Book review, Non-fiction

Book Review: Nancy Wake by Russell Braddon

She’s a rebel, she’s always laughing, and she’s very, very feminine…

April is the month of both Easter and ANZAC day – the day when New Zealanders remember and honour the New Zealand and Australian soldiers and nurses that served at war.  I’m not religious, but it’s poignant to have a single month where we have two holidays to commemorate human sacrifice for the sins of others.

I wanted this month’s reading to have an ANZAC related theme so I chose two books set in WW2.  The two I chose were The Wish-child by Catherine Chidgey (a NZ author) and the biography of Nancy Wake by Russell Braddon.  Almost by accident, I also bought The Boy in the striped Pyjamas but that book will have to stay on my TBR list for a bit.  I’ll review The Wish Child in my next post, but for now I want to talk about Nancy Wake.

I first discovered Nancy when the Wellington City Council put up a memorial to her at Oriental Bay.  I knew when I read the memorial that I wanted to learn more about her.  

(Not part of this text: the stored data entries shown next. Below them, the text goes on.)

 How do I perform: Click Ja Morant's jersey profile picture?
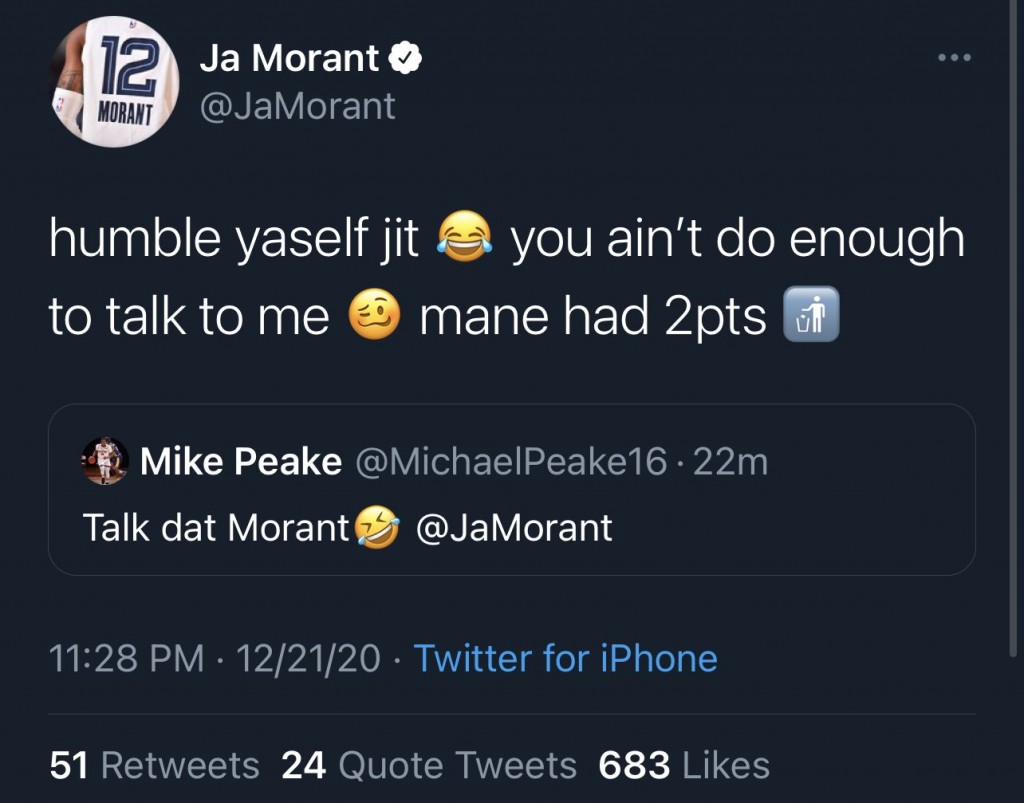[114, 84]
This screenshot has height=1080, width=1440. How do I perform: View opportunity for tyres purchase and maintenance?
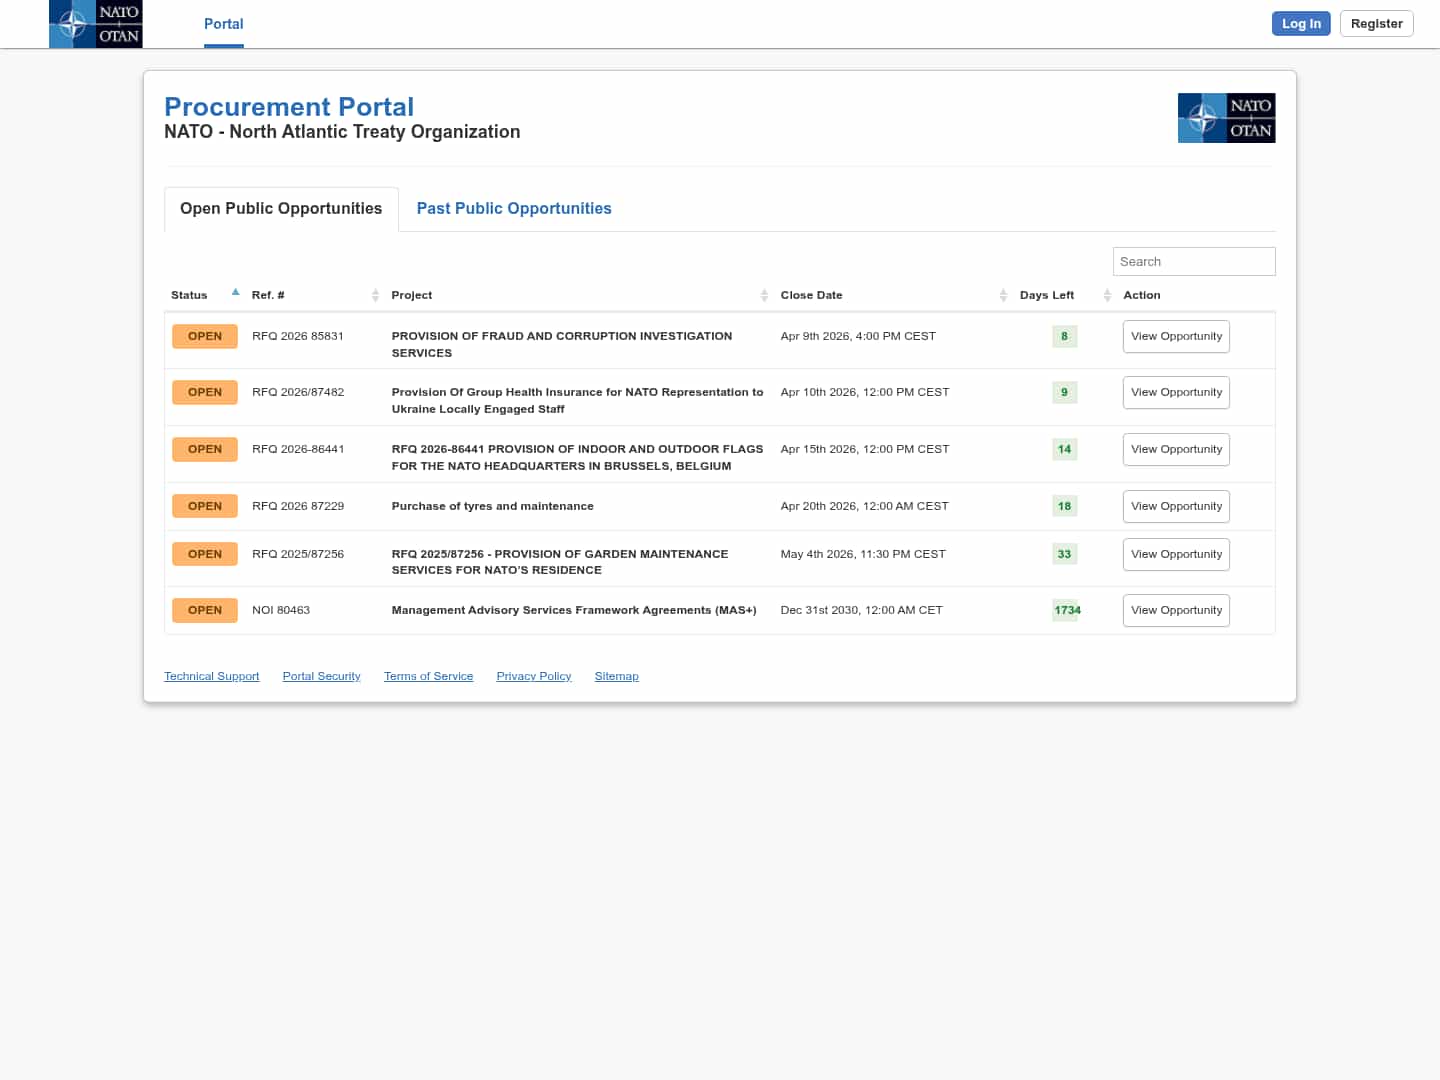pos(1176,506)
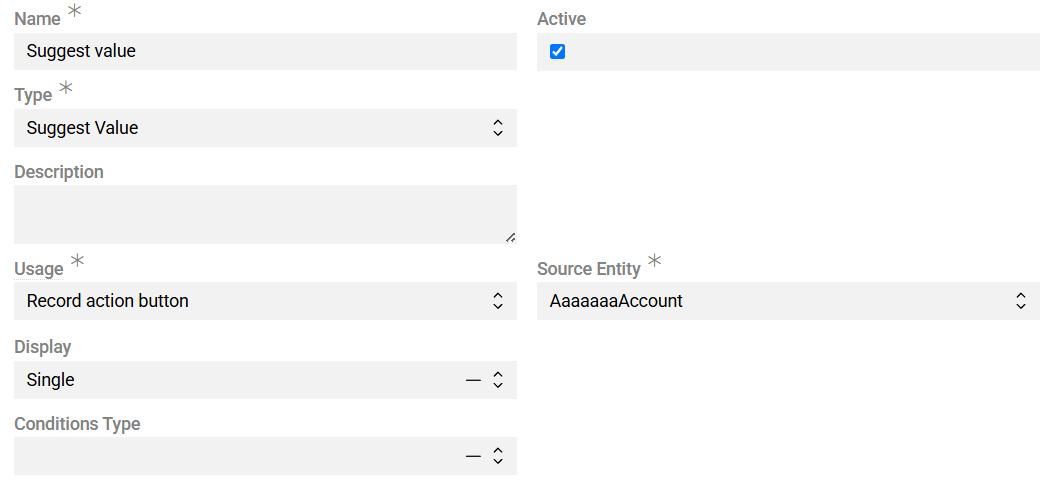The height and width of the screenshot is (490, 1057).
Task: Click the "Source Entity" field label
Action: [x=588, y=269]
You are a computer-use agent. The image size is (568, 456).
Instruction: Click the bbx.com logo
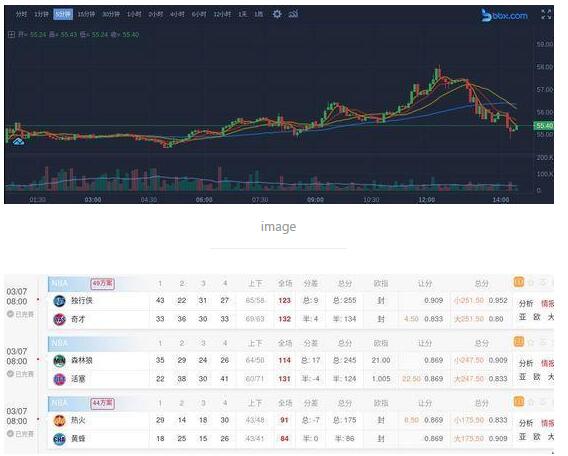coord(505,15)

Strictly speaking, Nancy Wake isn’t an ANZAC in that she didn’t serve for either New Zealand or Australia.  However she is a New Zealand born Australian who served under Britain during WWII and that’s good enough for me.

Nancy was a British Special Agent, and a leader in the French Resistance.  I knew from the memorial that Nancy Wake was a special and courageous woman.  Now having read Russell Braddon’s biography, I’ve come to realise that Nancy Wake was straight up extraordinary! She is one of the most bad-ass, quick witted, foul-mouthed, hard drinking, hard-fighting and ballsy women I’ve ever read about – real or fiction!  She is now firmly at the top of my list of inspirational people!  What makes her exploits even more impressive is that Nancy was only 26 when she parachuted back into France.  Twenty-freaking-six!!!

After the fall of France, Nancy became a courier for the French Resistance and later helped to smuggle downed pilots and captured soldiers out of France.  Nancy eventually became enough of a nuisance to the Germans that the Gestapo, who knew her only as The White Mouse, had her at the top of their most wanted list and offered five million francs for her head!

By 1943, the Gestapo were catching up to Nancy and she had to flee the country.  Her husband stayed behind in France. Not long after she left, he was sadly tortured and killed by the Gestapo in their attempt to find Nancy.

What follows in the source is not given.